From about 7,000 B.C. the earliest inhabitants of the region began to arrive in small groups of people with a simple Stone Age culture. These were the hunters and fishers of the Mesolithic period (Middle Stone Age). There is to-day an increasing body of evidence to show that these Mesolithic hunters frequented the Midland lakes. Close to the Shannon in County Offaly where one great lake (Lough ReeDerg) existed, traces have been found of an early settlement probably a hunting camp, dating from circa 6,500 B.C. and now covered by the later growth of the raised bogland. A number of sites belonging to the close of the Mesolithic period, some three thousand years later, have been discovered on the shores of Lough Derravaragh and Lough Kinale. The weapons and tools of these Mesolithic hunters were made of chert, a compact, black-coloured stone used as a substitute for flint.

About 3,000 B.C. further groups of Stone Age people arrived in Ireland bringing with them a knowledge of primitive farming both tillage and pasture. The habitation sites of these Neolithic (New Stone Age) people are difficult to locate but their burial places, called court tombs and portal tombs can be seen in the northern counties of the Midland region. The court tombs were communal burial places and there is a particularly fine example at Cohaw in County Cavan, which, on excavation, yielded the bones of three individuals and portion of a pottery vessel.

A portal tomb is often marked on the Ordnance maps as a "Cromlech", a "Druid's Altar", or indeed as "Leaba Diarmaid and Gráinne". There are some good examples in the Midland region, and the tomb at Dromanone, near Boyle in County Roscommon, with its massive roofstone and two tall portals is a very impressive monument.

The passage graves are regarded by most experts as the finest monuments of the Irish Neolithic, and the tombs at Dowth, Knoth and .Newgrange in the Boyne Valley are known the world over. Another cemetery on the Loughcrew Hills near Oldcastle close to the Westmeath-Cavan border displays the hill-top setting of these cairns with smaller satellite tombs grouped around the large central cairn. Corn (Cairn) Hill, north of Longford town contains at least two cairns, probably passage graves. Few, if any, burial monuments of the Neolithic period are to be found in the southern sector of the Midland region though the cairn on top of Croughan Hill in County Offaly could well turn out, on excavation , to be a passage grave.
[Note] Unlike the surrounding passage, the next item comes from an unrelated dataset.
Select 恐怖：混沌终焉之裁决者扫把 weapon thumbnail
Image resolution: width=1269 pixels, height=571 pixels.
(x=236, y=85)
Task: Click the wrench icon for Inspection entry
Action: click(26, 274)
Clearly the wet and heavy soil of the Midlands did not appeal to the Neolithic farmers who preferred the light soils of the upland regions.

As with the Neolithic, the field monuments of the succeeding Bronze Age are mainly burial places or barrows as they are usually called. They often contain small stone-built graves called cists where the burials, (normally cremations) are contained within pottery-vessels, Urns or Food Vessels. The barrows are frequently grouped in small cemeteries as at Slanemore, about four miles west of Mullingar. Here three small bowl harrows crown the hill-top from which one can see Lough Owel and Frewin Hill where another group of barrows is located. Stone circles and standing-stones are usually associated with the Bronze Age and the latter are often found within ring-barrows. On the Hill of Uisneach five miles east of Ballymore in County Westmeath the famed Catstone, reputed to mark the centre of Ireland, is surrounded by a low circular ring-barrow. Uisneach was one of the great assembly places of pagan Celtic Ireland and is said to have been "christianized" by St. Patrick. Carnfree near Tulsk in County Roscommon, said to be the inauguration site of the Kings of Connaught has a slender standing stone within a ring-barrow. Rathcroghan (Cruachan) not too far away is regarded as the royal seat of the Kings of Connaught associated in particular with Queen Maeve of the heroic legend of the Táin. Among the extensive complex of earthworks at Cruachan are a number of ring barrows. Slanemore has also an early Celtic association in that it is held to have been the scene of the last great battle of the Táin.

In general it is accepted that the Celts, arriving here in early Iron Age times, made use of earlier sacred burial places such as Uisneach and Cruachan. There is, however, a school of thought who would see the Bronze Age people who erected the barrows and other burial mounds as the first Celts. Future excavations may help to solve the problem.

Hillforts, a field monument closely associated with the Celts on the Continent and in Britain, are also found in Ireland, though only about fifty examples are recorded and none are known from the Midland region. Another form of Iron Age monument, the linear earthworks called the Black Pig's Race, or Duncla - can be seen extending from Lough Kinale to Lough Gowna in County Longford blocking this ancient and important routeway. This earthwork can be traced running in a southwesterly direction as far as Slanemore. Another impressive linear earthwork known as the Dun of Drumsna, can be seen near Carrick-on-Shannon in County Roscommon.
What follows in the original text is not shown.